With a comprehensive understanding of the cell types in our dataset and an optimized protocol to efficiently capture cells containing an active enhancer, we proceeded to generate a global overview of the activity of the enhancers present in our library. Overall, 23 out of the 25 candidate enhancers were successfully retrieved in our combined dataset. Two enhancers were missing from the dataset (CRM5 and CRM8), suggesting that they are probably not active at stage 6. The number of cells per enhancer varied significantly, ranging from a single cell for psc_E14 to 320 cells for shg_A, with an average of 60 cells per enhancer. We analyzed the distribution of each enhancer across the different clusters by calculating the percentage of cells in which the enhancer is present within each cluster (Supplementary Table 2). Eleven enhancers were clearly active in the embryo, either across multiple clusters (for example GMR77A12, present in 294 cells and salm_blastoderm_early_enhancer, present in 58 cells), or in a tissue-specific manner [for example twi_ChIP-42, present in 128 cells, most of which are found in the mesoderm cluster (Fig. 2D and Supplementary Figs S1–S13)]. The remaining 12 enhancers were active in very few cells. While the GMR83E01 (15 cells) and CRM3 (19 cells) enhancers were enriched in the yolk cluster, no discernible patterns were immediately apparent for the other 10 enhancers (Fig. 2D and Supplementary Figs S1–S13and Supplementary Table 2).

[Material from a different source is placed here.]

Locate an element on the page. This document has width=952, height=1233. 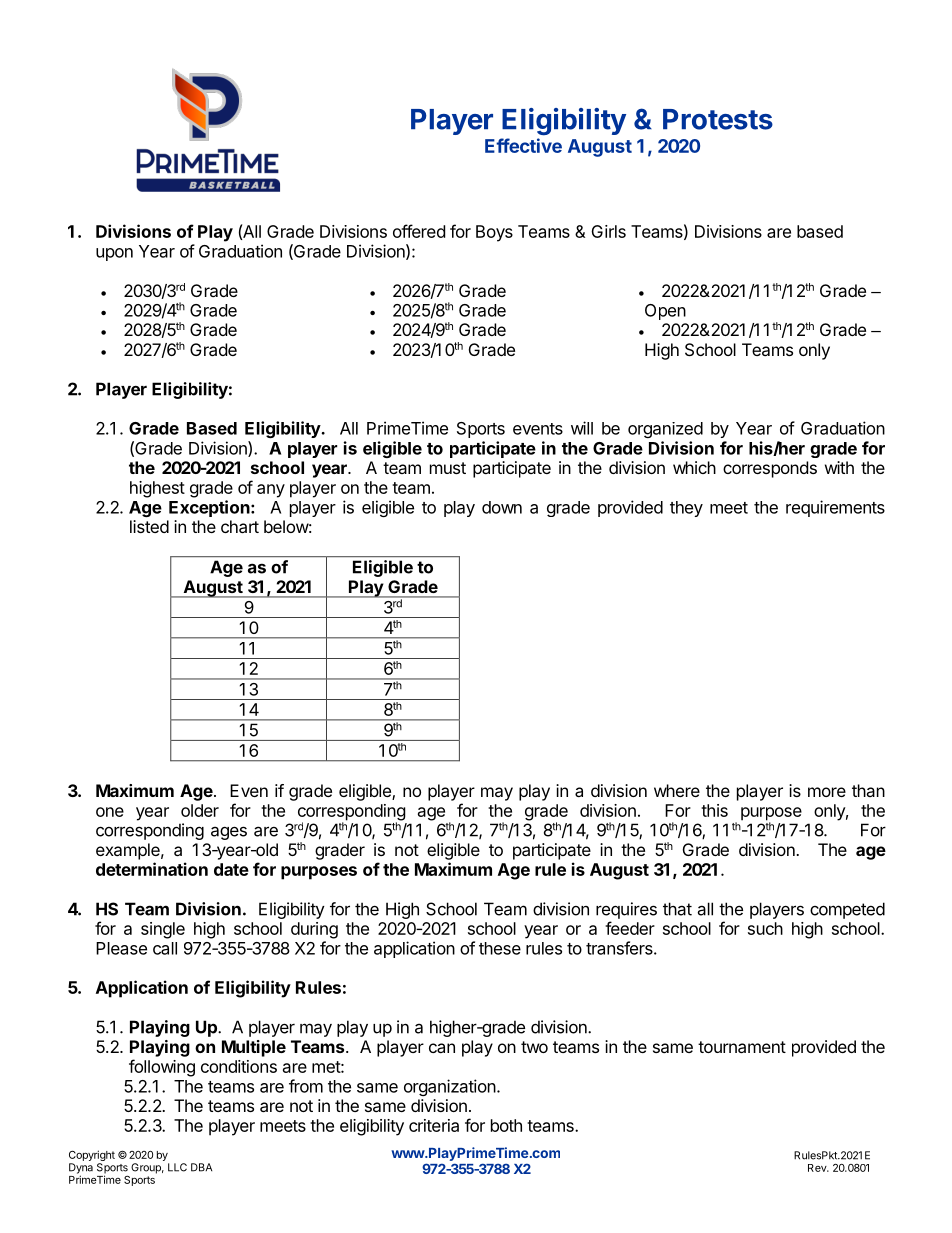
LLC is located at coordinates (177, 1167).
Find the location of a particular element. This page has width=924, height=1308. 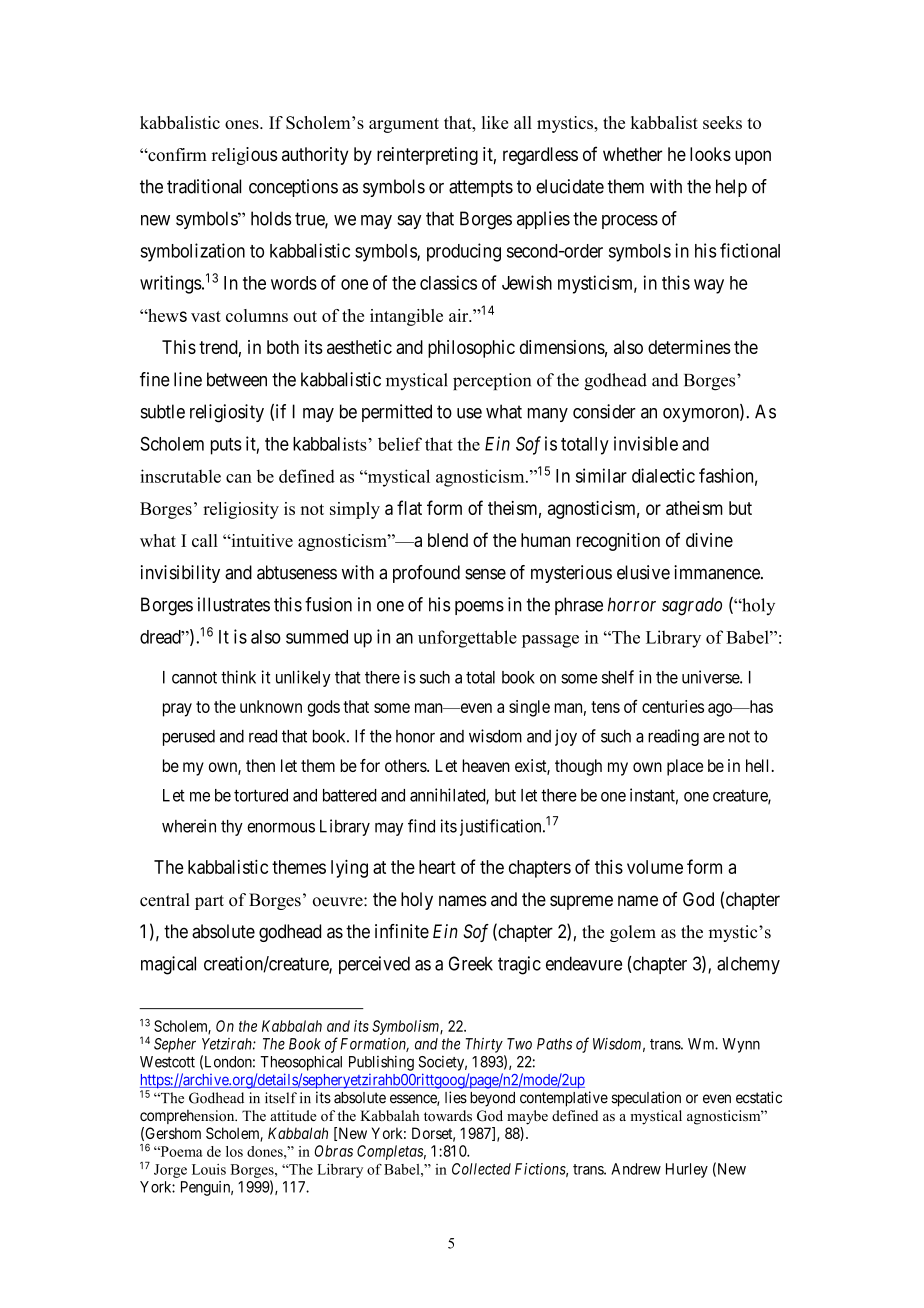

To verify whether the enhancers missing or weakly detected in the dataset were indeed not active at stage 6, we performed RT-qPCR in a subset of individually-generated reporter lines (Supplementary Fig. S19). We confirmed a complete absence of activity for CRM5 and CRM8, corroborating their absence in our spatial-scERA dataset. Similarly, CRM6 and CRM12, which were recovered in very few cells, exhibited a very low activity. Conversely, enhancers identified in many cells by spatial-scERA were also highly active in RT-qPCR. Overall, the results observed by RT-qPCR were consistent with the spatial-scERA data.
By integrating scRNA-seq and targeted PCR amplification, we identified potential tissue-specific activity for 11 out of 25 enhancers in our dataset. However, since scRNA-seq randomly samples a small proportion of the initial cell suspension, it will not capture all the active cells for each enhancer. With sufficient data (i.e. number of cells), we can infer the primary cell types in which an enhancer is active. Nevertheless, for some enhancers, we may not have captured enough cells to determine cell type specificity. In such cases, UMAP representation alone is insufficient to predict cell type specificity. To address this limitation, we used novoSpaRc, a computational tool capable of predicting the probability of mapping each cell found in a scRNA-seq data at each position of a virtual representation of any tissue or organism via optimal transport, in our case a Drosophila embryo.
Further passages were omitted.